Stated exercise: Pull out every line of the records below that contains the word "screenshot", matching its case exactly.

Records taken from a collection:

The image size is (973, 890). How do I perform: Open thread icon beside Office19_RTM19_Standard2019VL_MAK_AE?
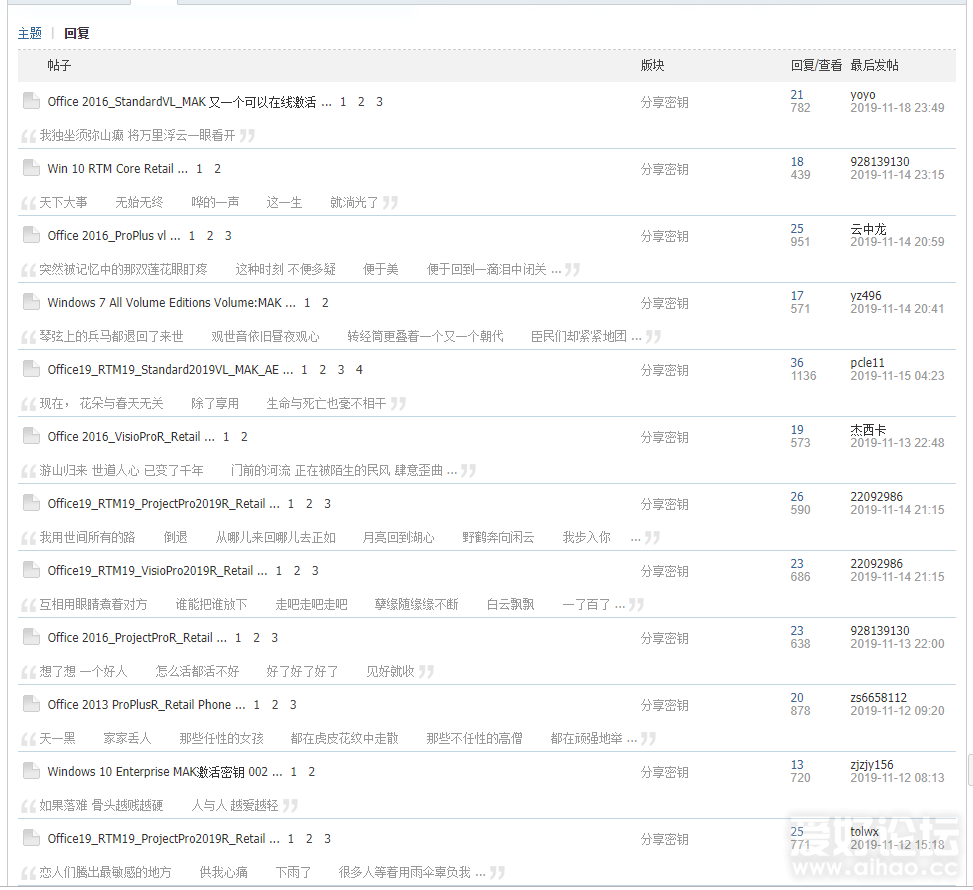tap(31, 369)
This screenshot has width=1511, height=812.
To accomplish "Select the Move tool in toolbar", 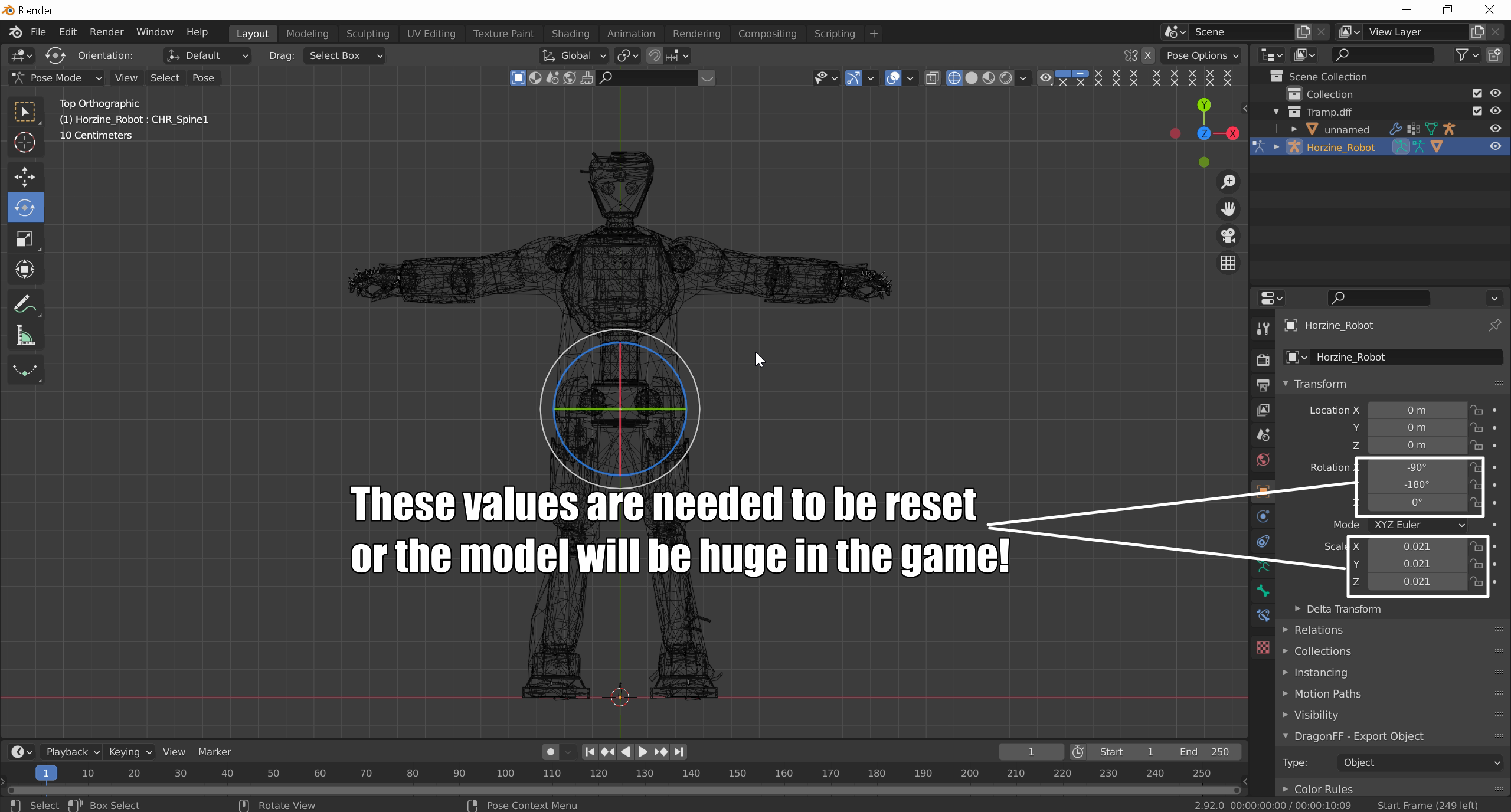I will (x=24, y=176).
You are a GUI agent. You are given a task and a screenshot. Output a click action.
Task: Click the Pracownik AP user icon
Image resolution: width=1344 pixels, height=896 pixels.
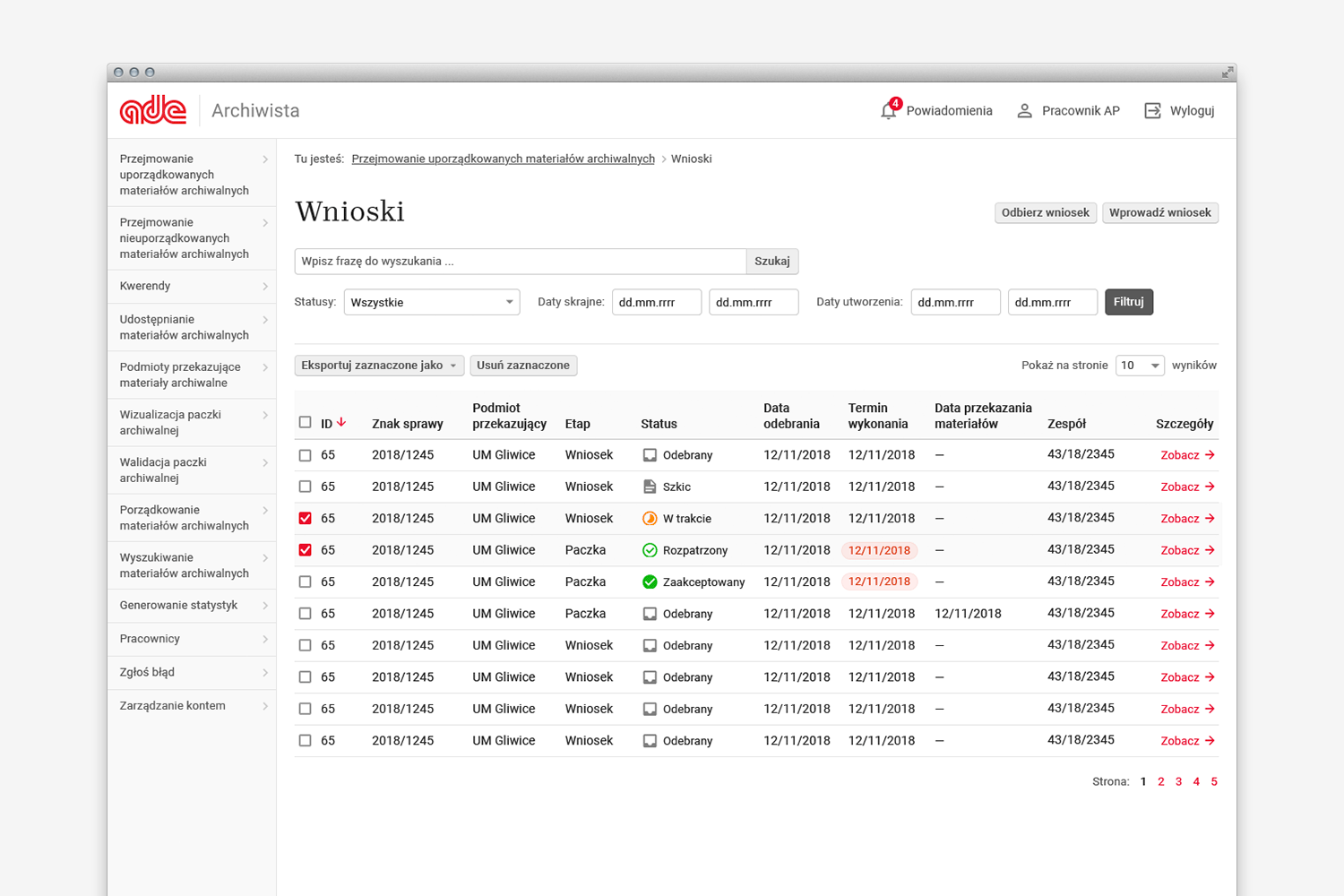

Written response:
This screenshot has width=1511, height=812.
You are a GUI agent. You are given a task and a screenshot. Output a click action.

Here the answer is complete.